Another consequence is that universities will simply stop accepting graduate students. On Wednesday, the University of Massachusetts Chan Medical School sent an email to students who had been accepted to its Morningside Graduate School of Biomedical Sciences.
“Due to ongoing uncertainties related to federal funding of biomedical research, UMass Chan, along with many of our peer universities, is facing significant challenges in ensuring stable dissertation research opportunities for incoming students,” the email stated. “Unfortunately, as a result, we must rescind all offers of admission for the Fall 2025 term.”
Ultimately, even with fewer students, graduate programs that want to continue performing research in the absence of federal funding may need to pass on costs to students.
“Where does that money come from to continue the educational mission of the university? Much of that is going to come from students and tuition,” Gadarian said. “You could imagine philanthropy and private donors coming in to make up some of that, but it’s unclear whether we have enough to make up for all of those huge cuts.”
In the short term, however, all of the professors who spoke to Yahoo News said that much of the robust research conducted at American universities would simply cease to exist.
“Over the next couple of years, at least, it just doesn’t seem like there will be much appetite for policymakers in this administration to be engaging with researchers,” Springman said.
That, in turn, could open up huge opportunities for places like Europe and China to take the lead.
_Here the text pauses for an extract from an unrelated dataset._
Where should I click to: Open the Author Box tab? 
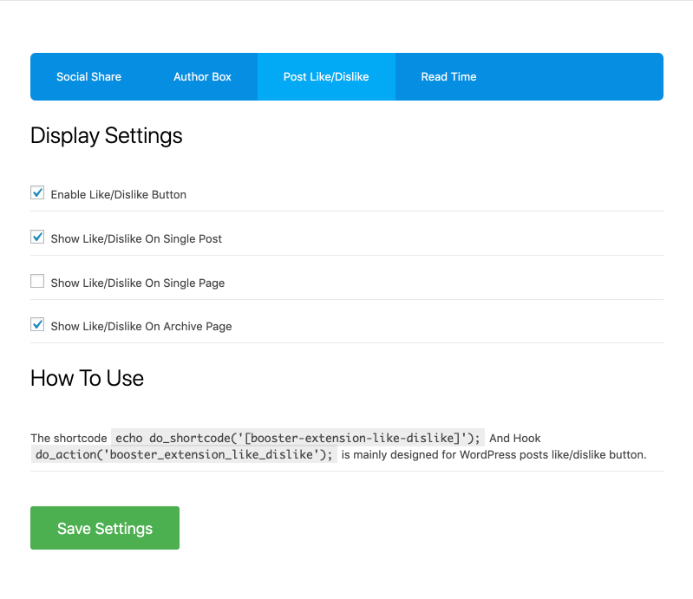[202, 77]
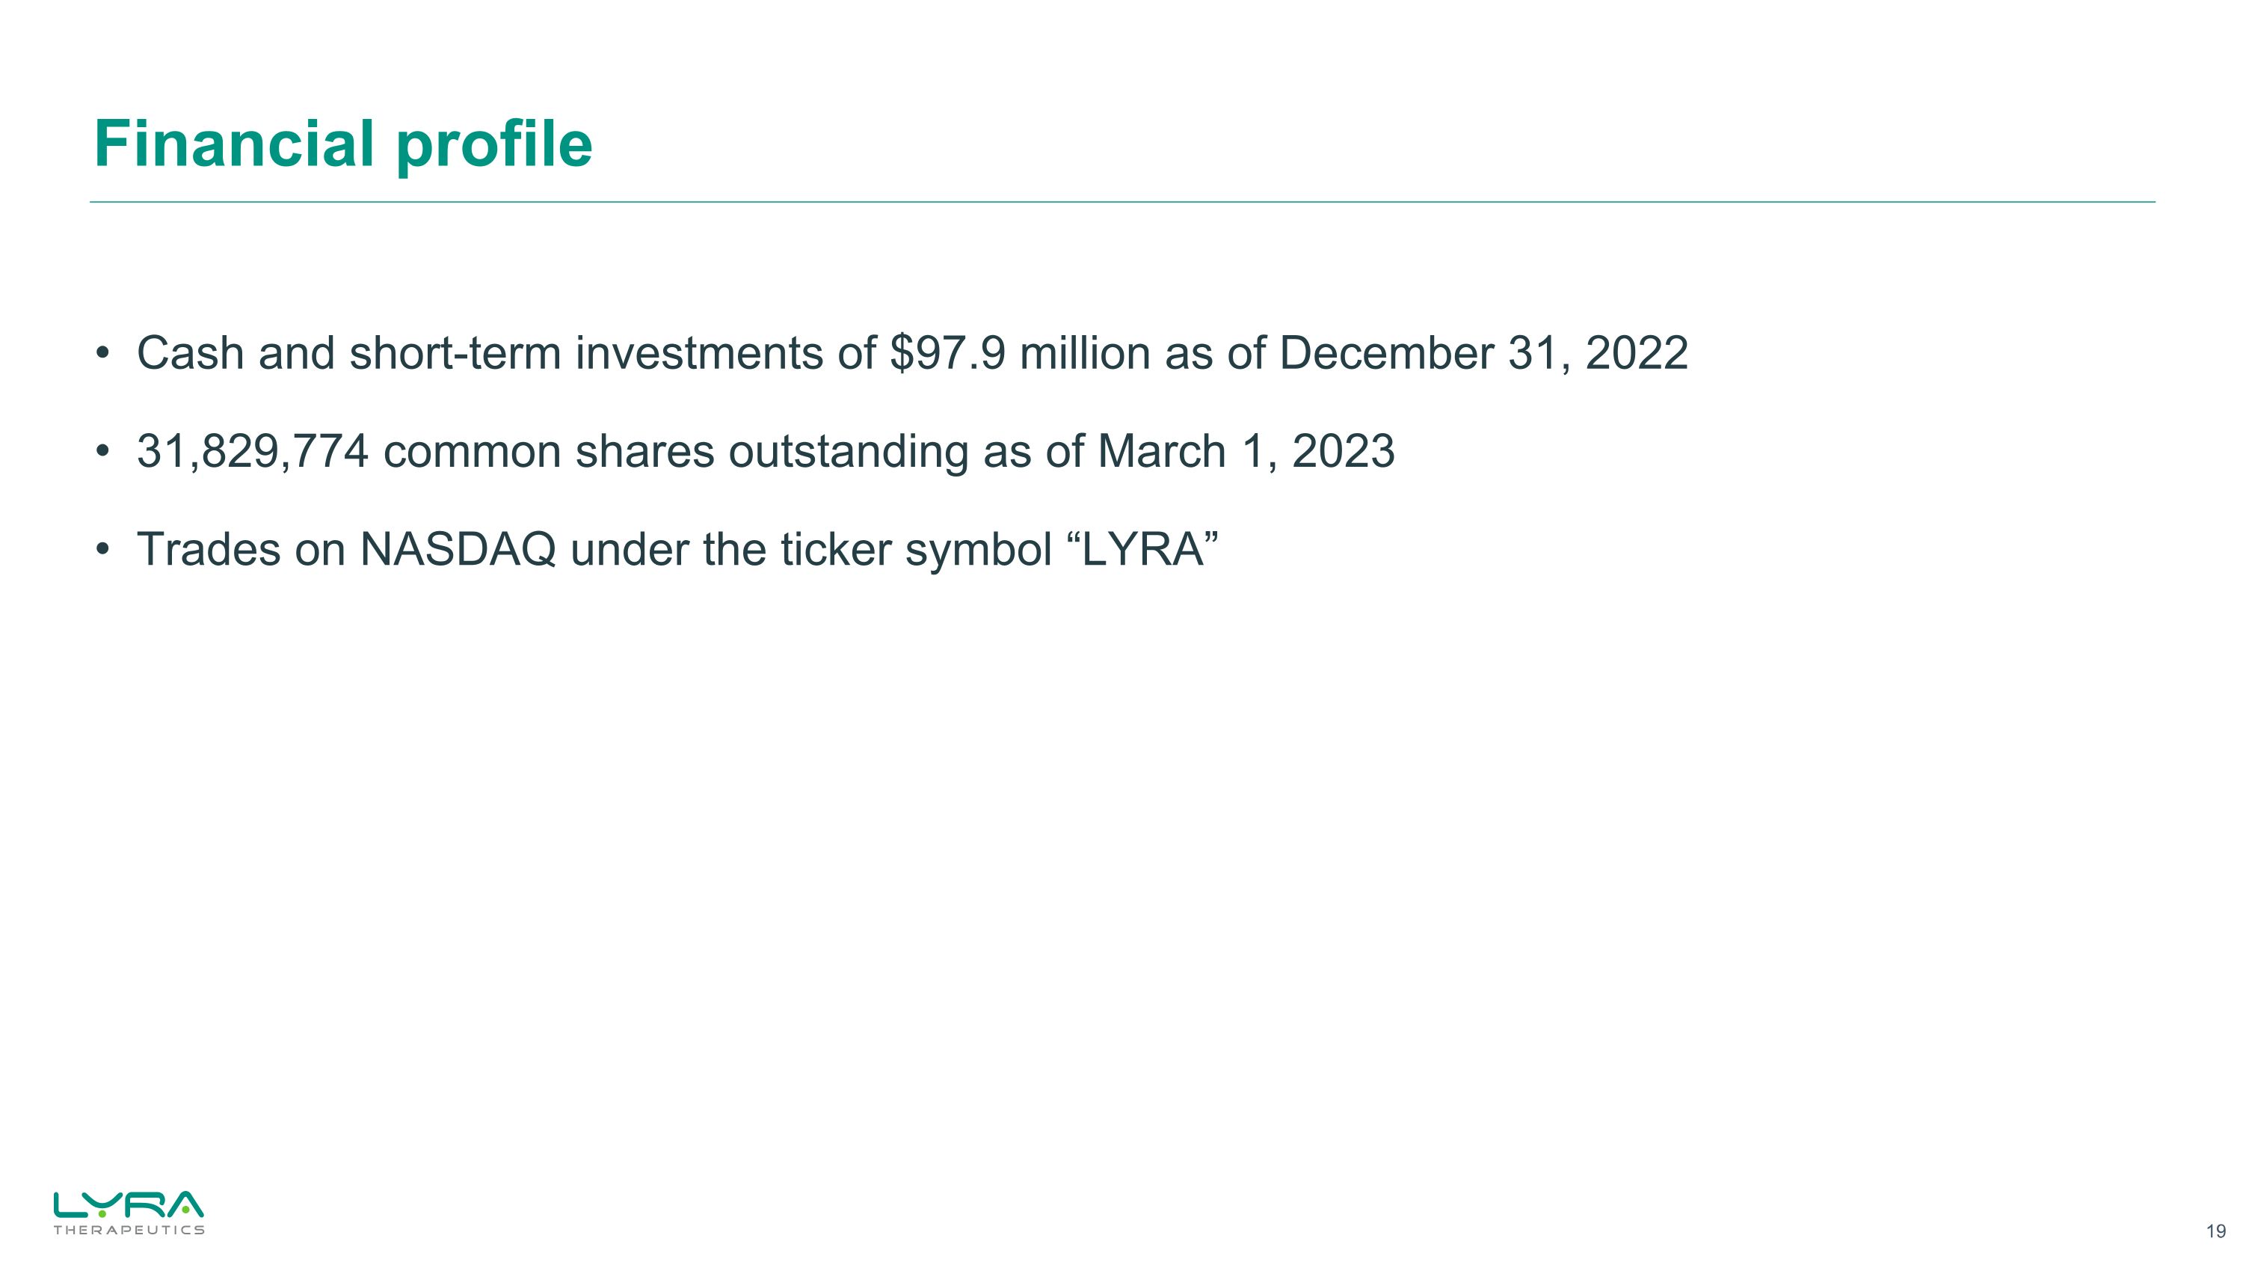Click the quoted "LYRA" ticker symbol
The image size is (2243, 1262).
click(x=1142, y=550)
“There’s a very strong concern that this work will leave and that the U.S. will become irrelevant in the research space more broadly.” McKay said.
'Attack the universities'
While this upheaval has not come as a total surprise for many professors who have had their research criticized by Republican politicians, the scale of the grant terminations is still difficult to comprehend.
“The American university system is a jewel,” Gadarian said, adding, “People come here from all over the world to study, and the federal government does not pick winners and losers in terms of what people should study. They leave it up to scientists and people with expertise, which leads to a great deal of innovation.“
But this is exactly the system that Republicans have spent years railing against. Delivering the keynote address at the 2021 National Conservatism Conference, Vice President J.D. Vance laid out the blueprint for the coming ideological war.
American universities, he said, “control the knowledge in our society, which control what we call truth and what we call falsity, that provides research that gives credibility to some of the most ridiculous ideas that exist in our country,” adding, “We have to honestly and aggressively attack the universities in this country.”